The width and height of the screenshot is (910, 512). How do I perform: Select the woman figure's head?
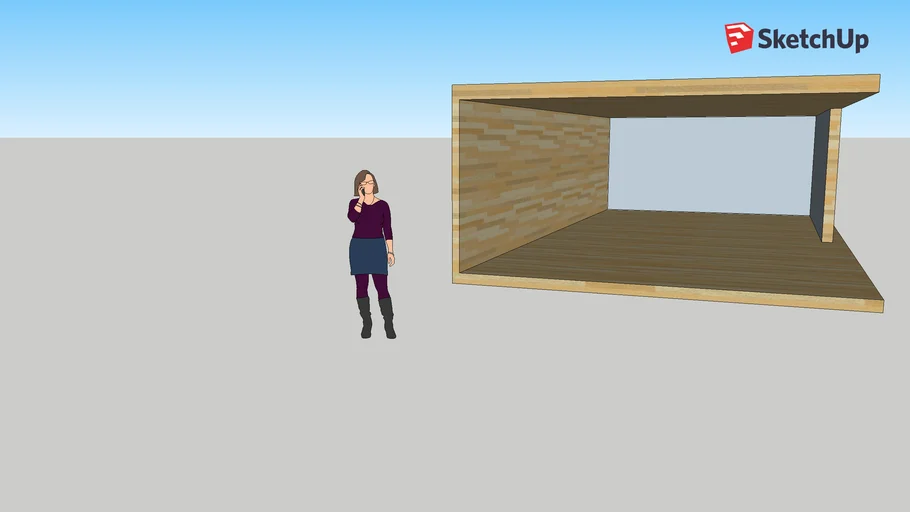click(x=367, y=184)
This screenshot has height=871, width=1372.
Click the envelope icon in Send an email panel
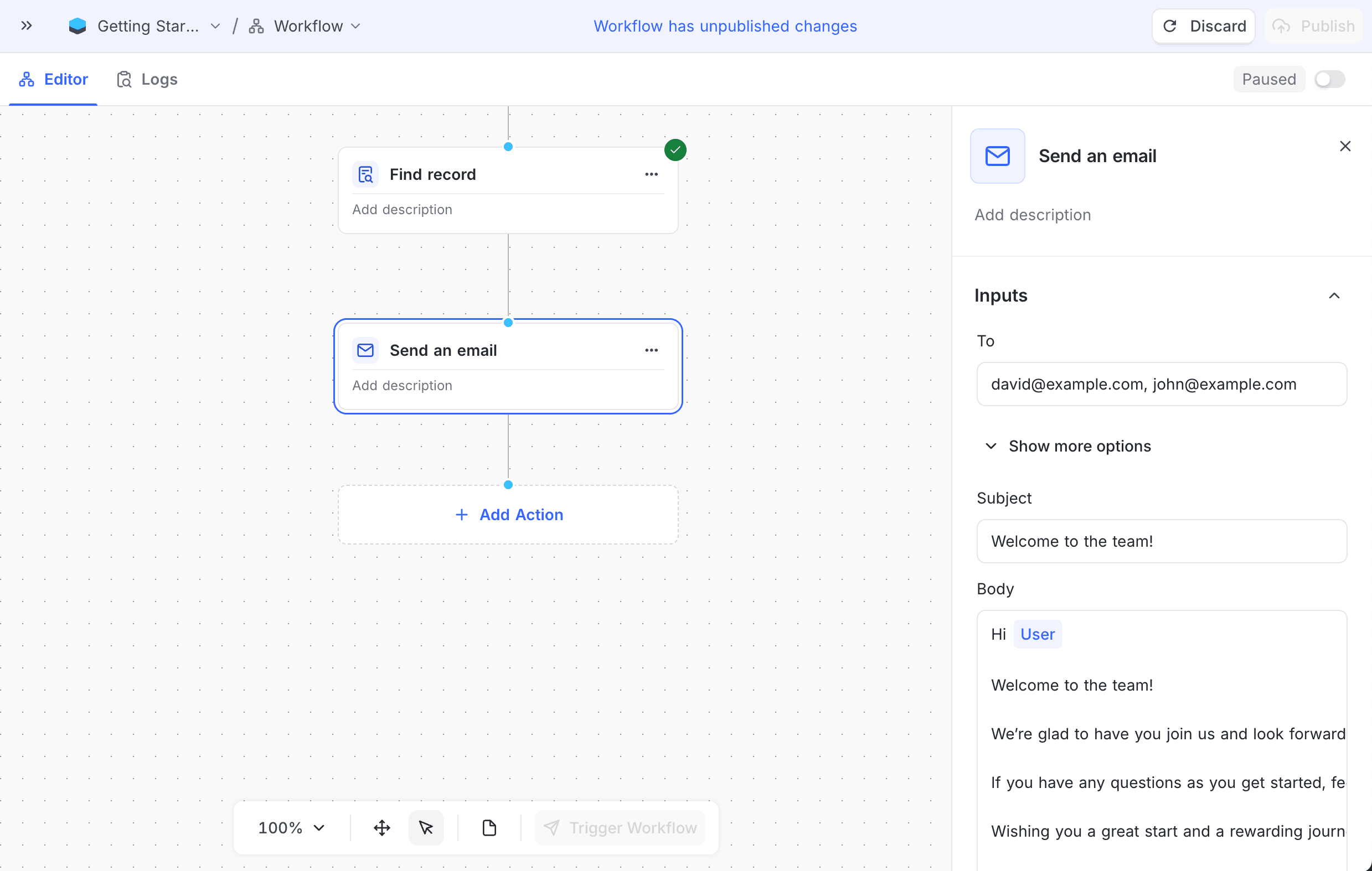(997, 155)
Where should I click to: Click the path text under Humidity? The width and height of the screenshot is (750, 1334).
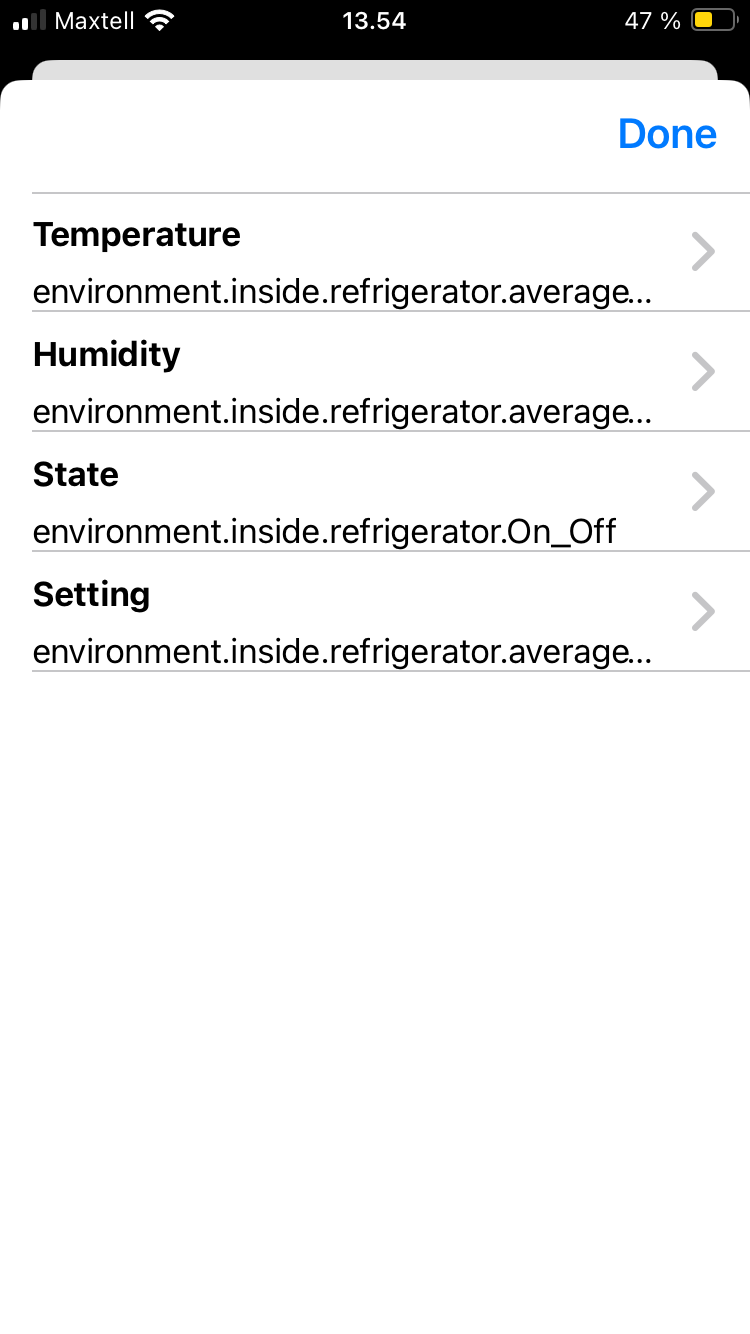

++++++++++

CHALLENGE
Put every line of the listing into a numbered list, omitting blank lines. Leave the pictures out of the answer.

THE COMPLETED TASK
1. The width and height of the screenshot is (910, 512). How do I perform: Select the woman figure's head?
2. click(x=367, y=184)
3. This screenshot has height=871, width=1372.
4. Click the envelope icon in Send an email panel
5. (997, 155)
6. Where should I click to: Click the path text under Humidity? The width and height of the screenshot is (750, 1334).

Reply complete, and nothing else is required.